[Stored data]
•••••
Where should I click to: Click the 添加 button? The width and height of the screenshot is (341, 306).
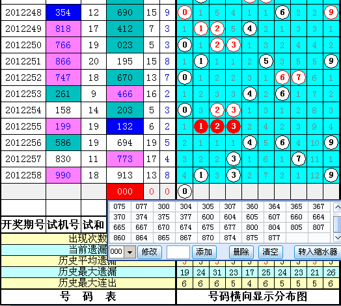pos(204,252)
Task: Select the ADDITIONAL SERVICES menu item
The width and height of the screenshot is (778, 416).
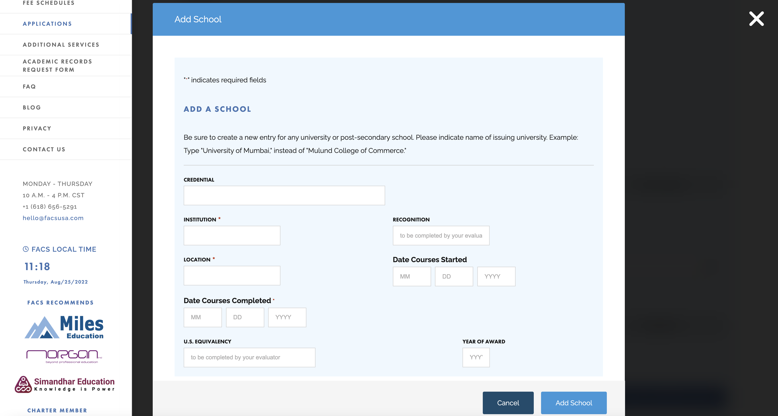Action: point(61,44)
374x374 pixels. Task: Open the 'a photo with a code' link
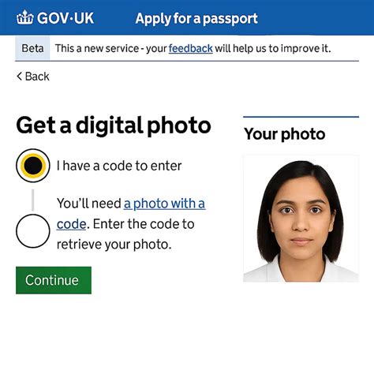click(x=131, y=214)
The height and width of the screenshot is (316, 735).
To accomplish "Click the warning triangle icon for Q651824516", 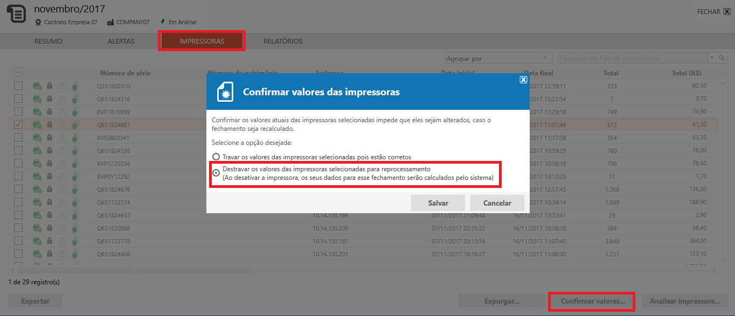I will (x=62, y=99).
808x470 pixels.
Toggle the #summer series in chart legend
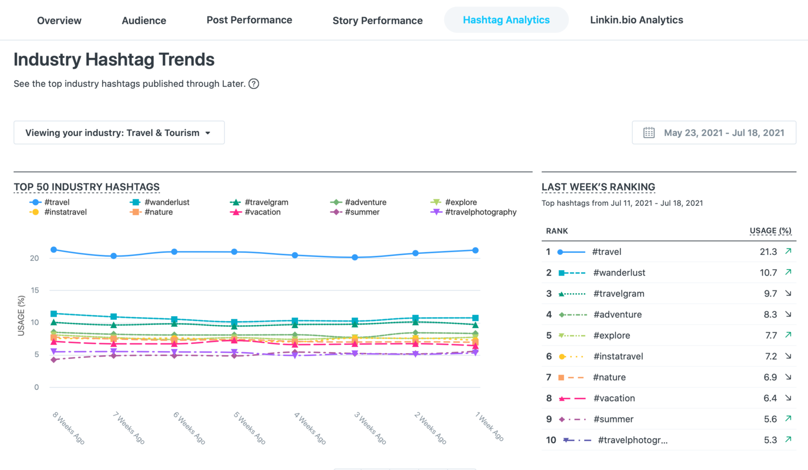(x=355, y=212)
•••••
Reproduce word for word the lines from the line with "808x470 pixels." to the end of the entries above, both included, but leave the pictures out.

808x470 pixels.
Toggle the #summer series in chart legend
(x=355, y=212)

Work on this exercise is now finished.